Film d’animation lettono-américano-luxembourgeois de Signe Baumane (2022), avec (voix) Dagmara Dominczyk, Matthew Modine, Michele Pawk, Cameron Monaghan, Stephen Lang, Erica Schroeder, Emma Kenney, Anna O’Donoghue… 1h48. Sortie le 7 juin 2023.
Voici un film d’animation résolument anticonformiste dans lequel une gamine biberonnée aux chansons et aux contes de fées a la conviction que son salut passera par l’amour, pour peu qu’elle accepte de se conformer aux normes en vigueur. Pourtant, au fil des ans, son corps se met à afficher les stigmates de son insoumission. C’est en s’inspirant de sa propre expérience de femme mariée à deux reprises et en proie à l’aliénation des conventions sociales que la réalisatrice lettone installée à New York Signe Baumane a conçu son deuxième long métrage à travers le prisme d’un féminisme aussi actuel que décomplexé. My Love Affair with Marriage (littéralement Mon histoire d’amour avec le mariage) utilise la liberté du cinéma d’animation et ses ressources créatives quasiment illimitées pour traduire en images des théories philosophiques plutôt sophistiquées. Le graphisme s’efforce d’y représenter les sensations et les sentiments en nous mettant à la fois dans le corps et dans la tête de son héroïne confrontée à une intimité qui lui échappe, alors qu’elle prétend tout contrôler. Le tout en conceptualisant des découvertes scientifiques complexes que la réalisatrice matérialise sur un mode résolument ludique pour mieux rendre accessibles au spectateur des concepts aussi sophistiqués que le spleen, la dépression ou le coup de foudre. Des thèmes déjà abordés dans son premier long métrage, Rocks in My Pockets (2014), lequel s’attachait à une malédiction familiale sur un siècle qui a entraîné inéluctablement les femmes de sa famille vers la dépression et le suicide.
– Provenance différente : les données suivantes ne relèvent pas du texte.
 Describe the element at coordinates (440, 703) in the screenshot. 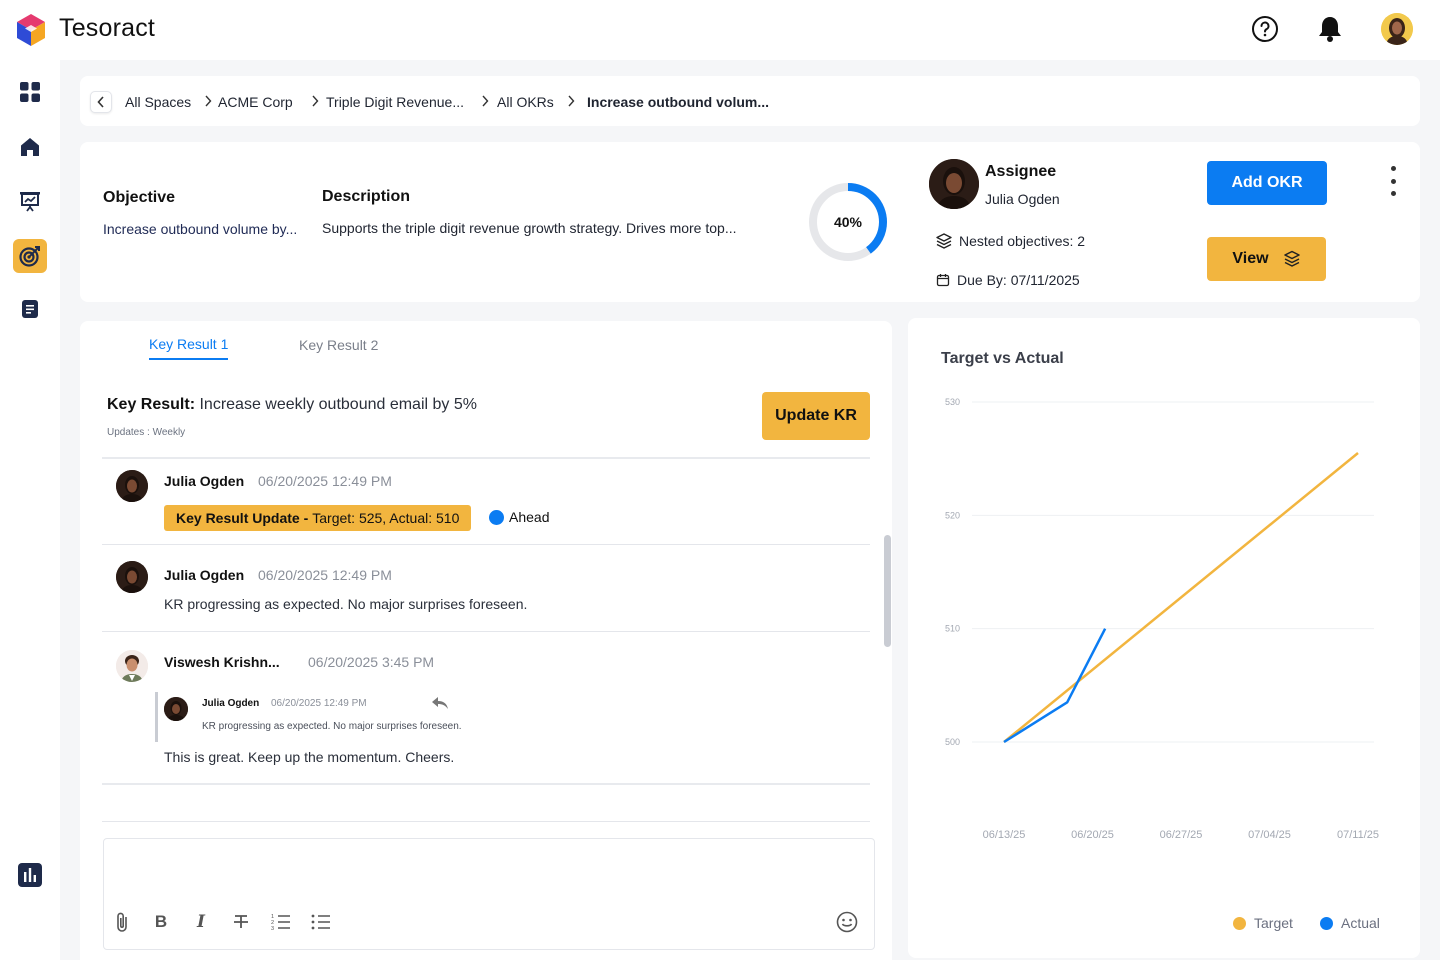

I see `reply-icon` at that location.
My Love Affair with Marriage est une mise en boîte corrosive des comédies sentimentales traditionnelles qui s’appuie sur un syncrétisme bouillonnant de créativité. La réalisatrice y inscrit des personnages dessinés à la main dans des décors en trois dimensions, tout en mettant les ressources de la photo, du théâtre, de la comédie musicale et de l’imagerie scientifique au service d’un récit débordant d’imagination. Le résultat est un maelström atypique qui joue en permanence des ruptures de ton pour nous faire partager les états d’âme d’une femme aux prises avec elle-même qui semble parfois comme possédée par ses pulsions incontrôlables. Sur le plan graphique, le film manifeste une inventivité inépuisable et adapte en permanence son esthétique à son propos, parfois complexe. Le résultat ne s’adresse évidemment pas en priorité aux enfants, ne serait-ce qu’en raison de la sophistication extrême de son propos et même si Signe Baumane multiplie les séquences spectaculaires en jouant sur une gamme d’effets particulièrement vaste et en s’autorisant les audaces visuelles les plus délirantes, que ce soit en matière de couleurs ou de formes. Un vrai bonheur pour un sémiologue, tant ce fourre-tout protéiforme illustre la théorie énoncée par Bruno Bettelheim dans “Psychanalyse des contes de fées” (Robert Laffont, 1976) selon laquelle “ils permettent de se forger une première idée de la morale car ils s’adressent simultanément à plusieurs niveaux de la personnalité en même temps qu’ils enrichissent la vie intérieure de l’enfant.” On n’a pas fini de percer les secrets de cette œuvre d’art.